WORK TASK. Your answer is to be the exact text of the lines from the one containing "This screenshot has" through the final line of the entries, restated in full, with pictures omitted.

DATA EXTRACTS.
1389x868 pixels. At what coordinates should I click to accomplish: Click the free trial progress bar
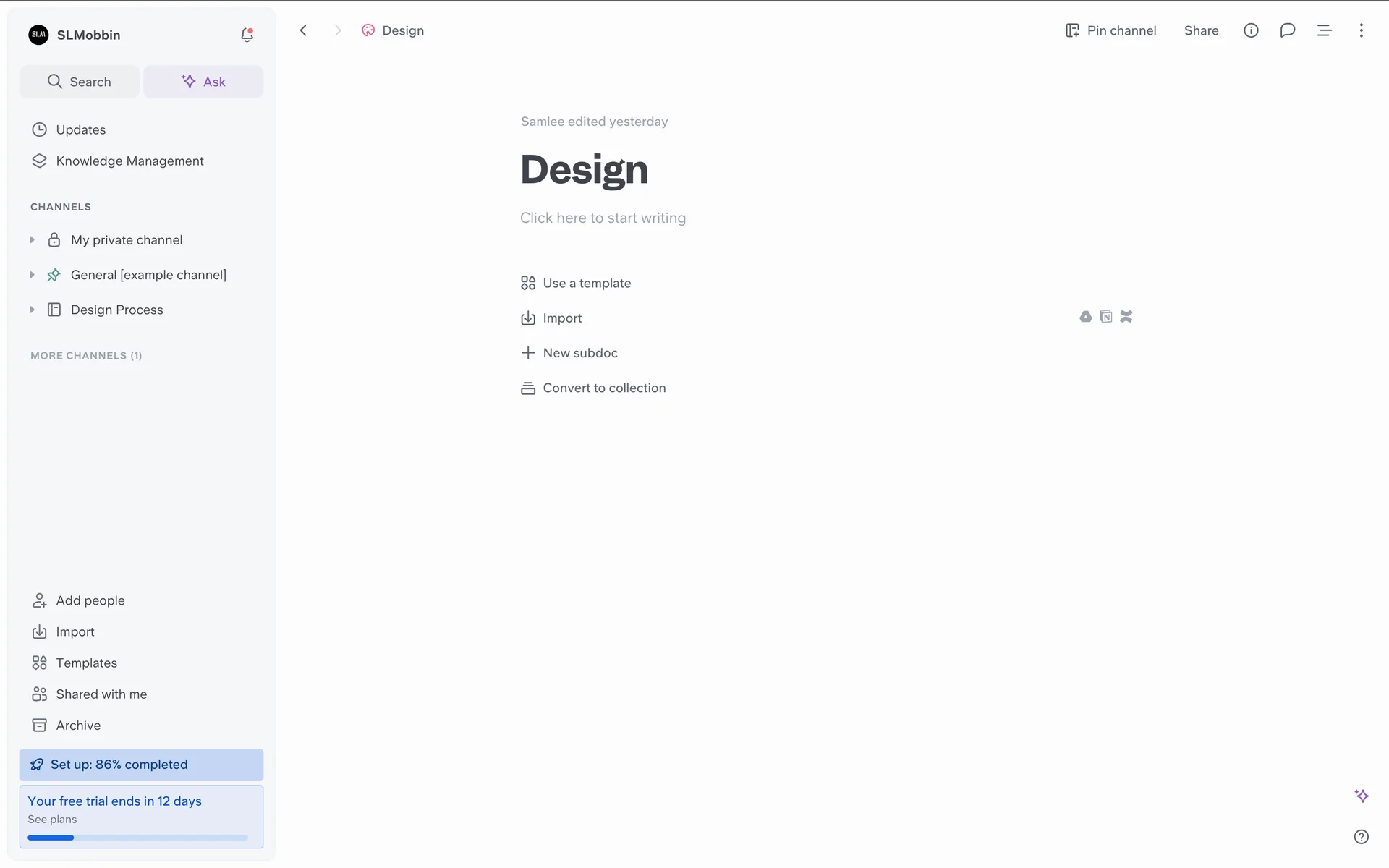click(137, 838)
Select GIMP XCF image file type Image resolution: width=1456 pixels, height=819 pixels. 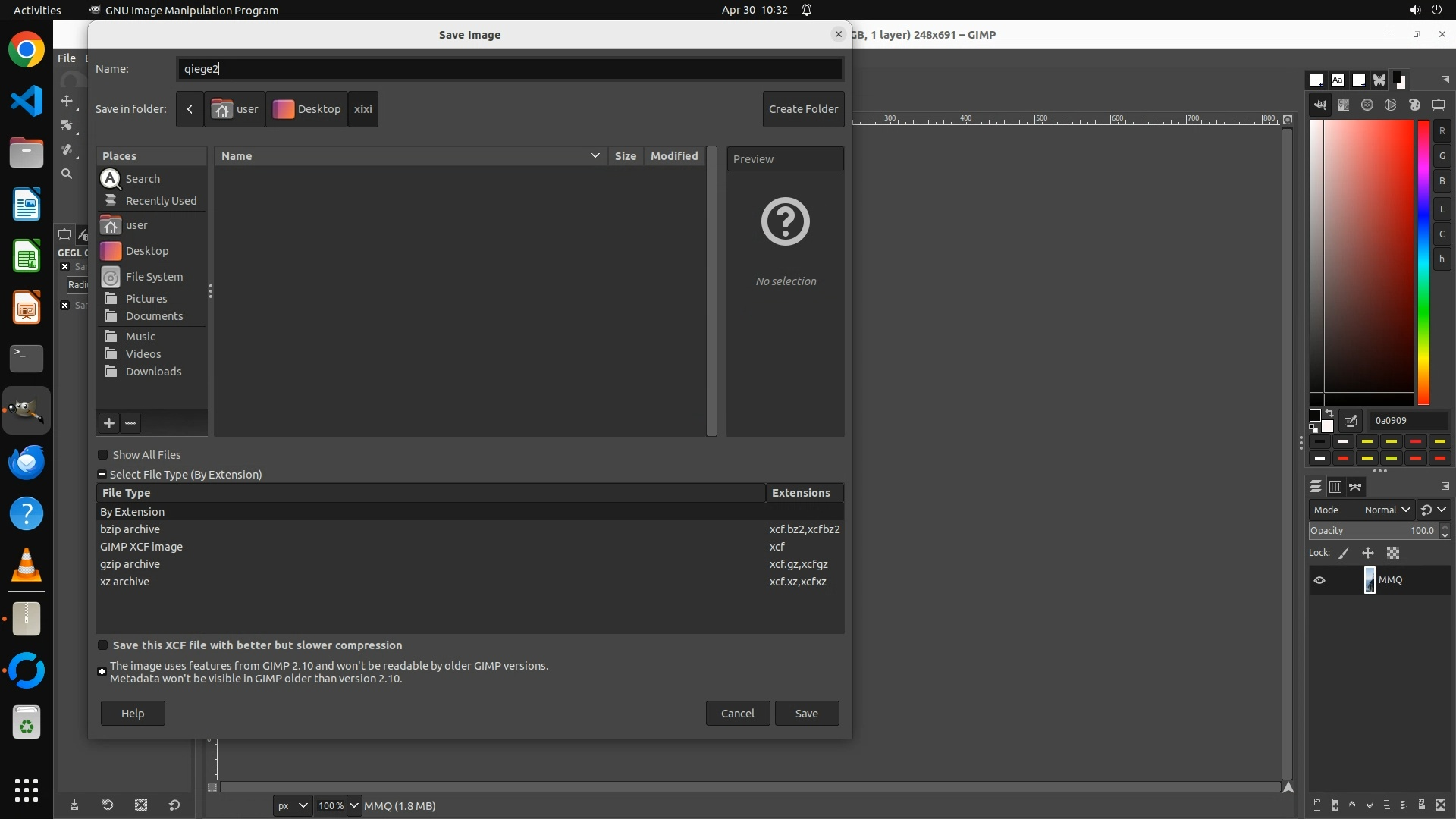click(x=142, y=547)
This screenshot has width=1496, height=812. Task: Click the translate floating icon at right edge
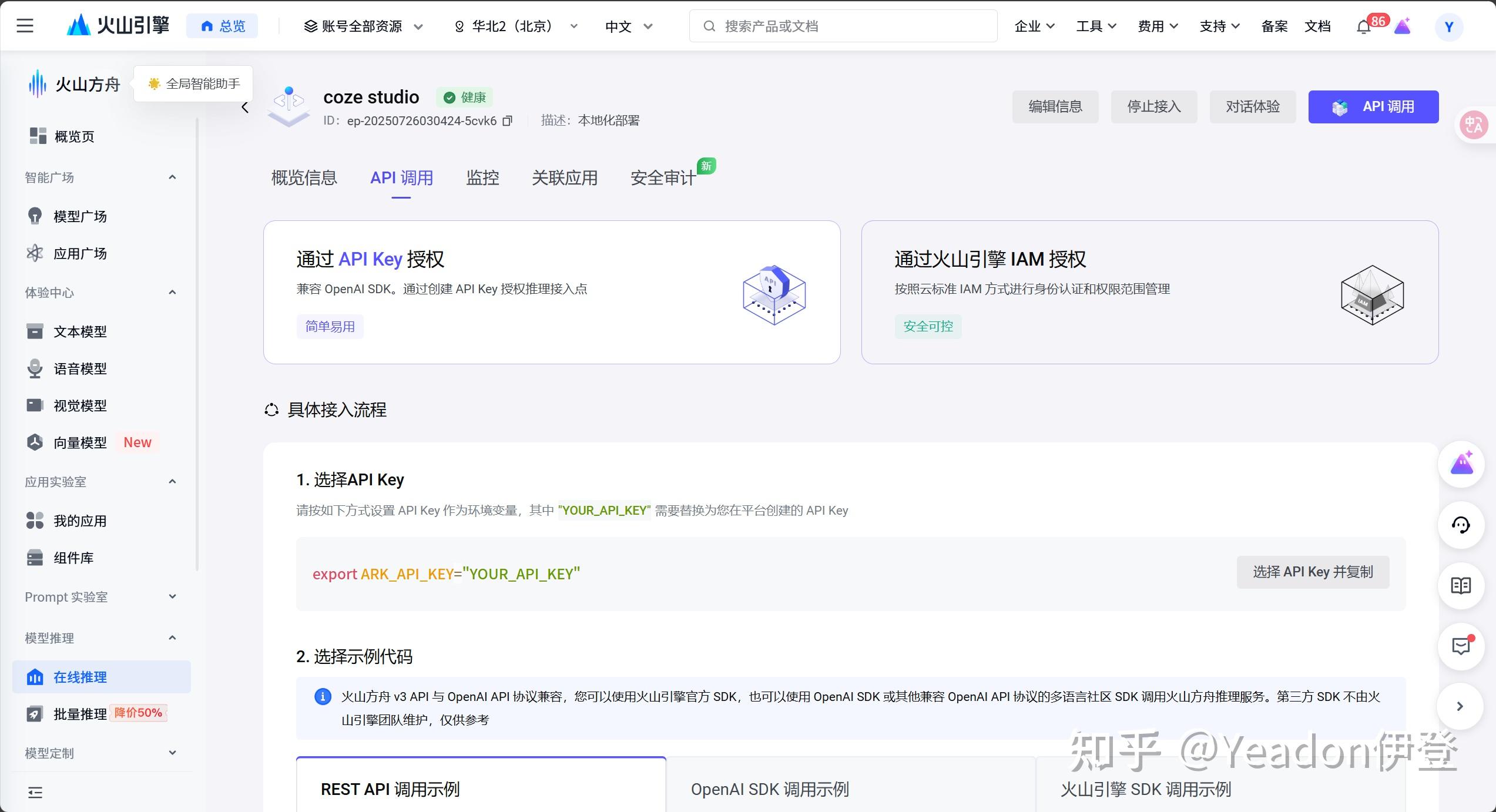coord(1474,125)
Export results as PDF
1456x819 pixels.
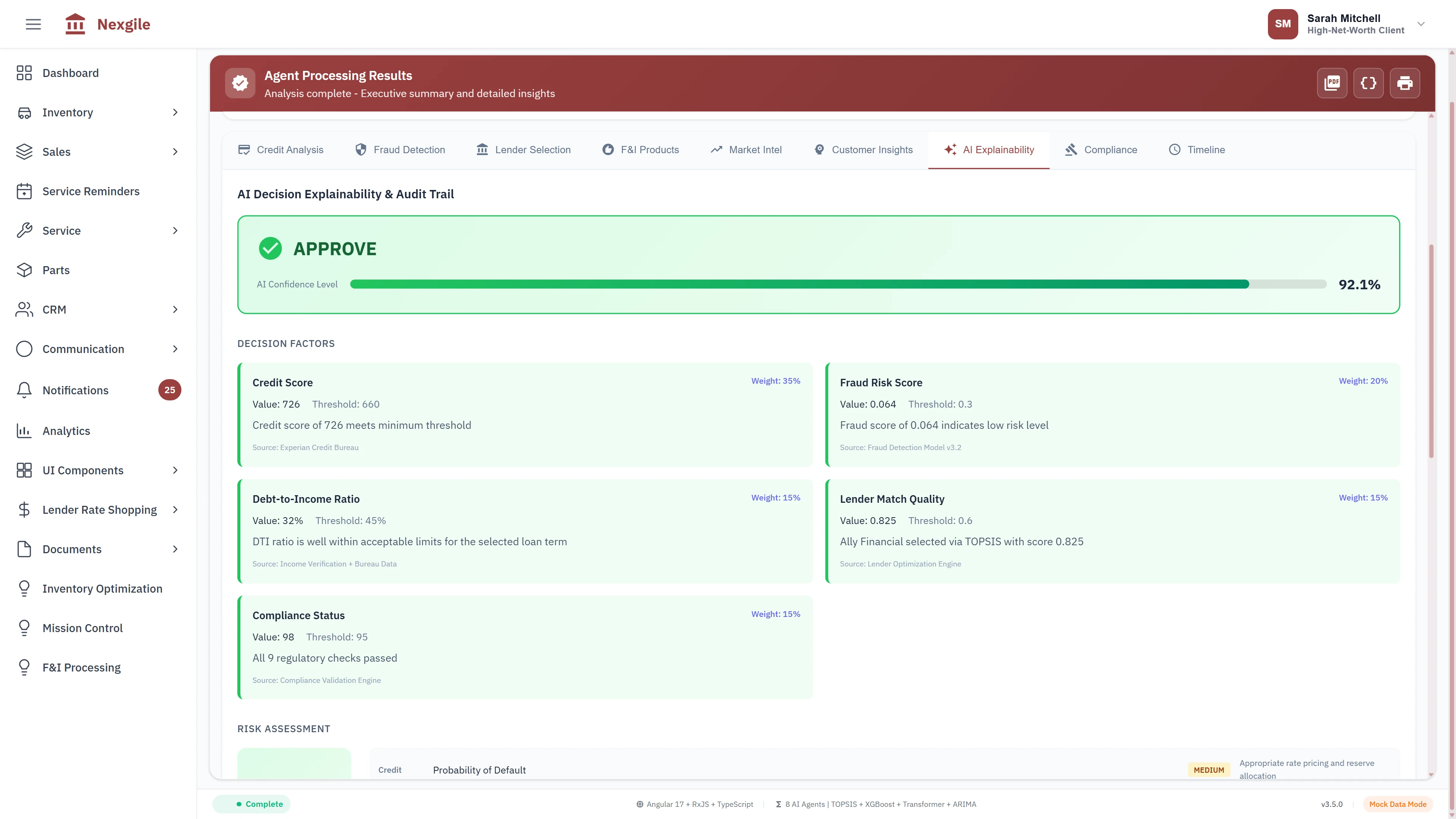[1332, 83]
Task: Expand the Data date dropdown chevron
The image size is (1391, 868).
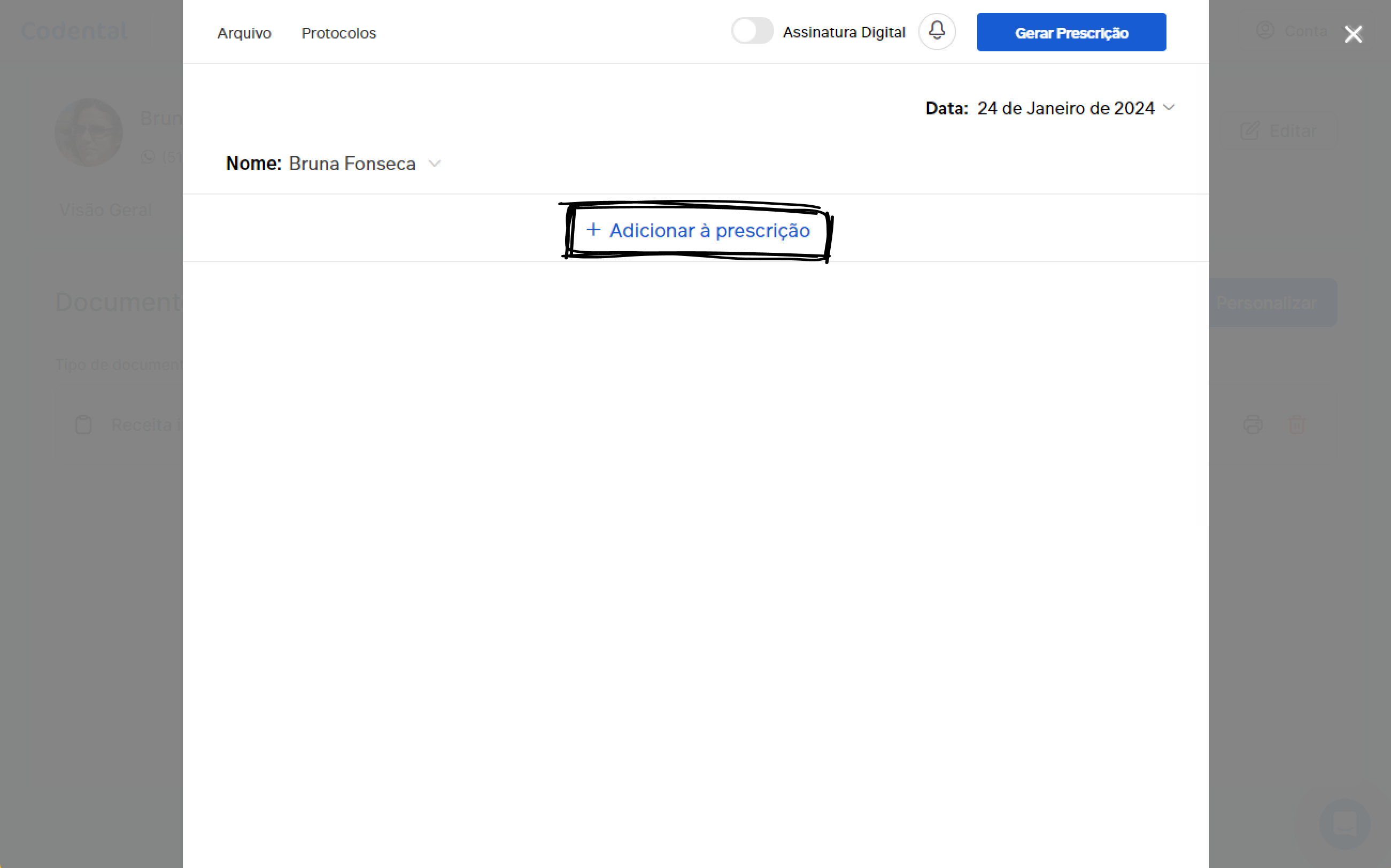Action: tap(1169, 108)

WRITTEN RESPONSE.
This screenshot has width=1496, height=812. Task: Click the translate floating icon at right edge
coord(1474,125)
Export results as PDF
1456x819 pixels.
[1332, 83]
Task: Expand the Data date dropdown chevron
The image size is (1391, 868).
Action: tap(1169, 108)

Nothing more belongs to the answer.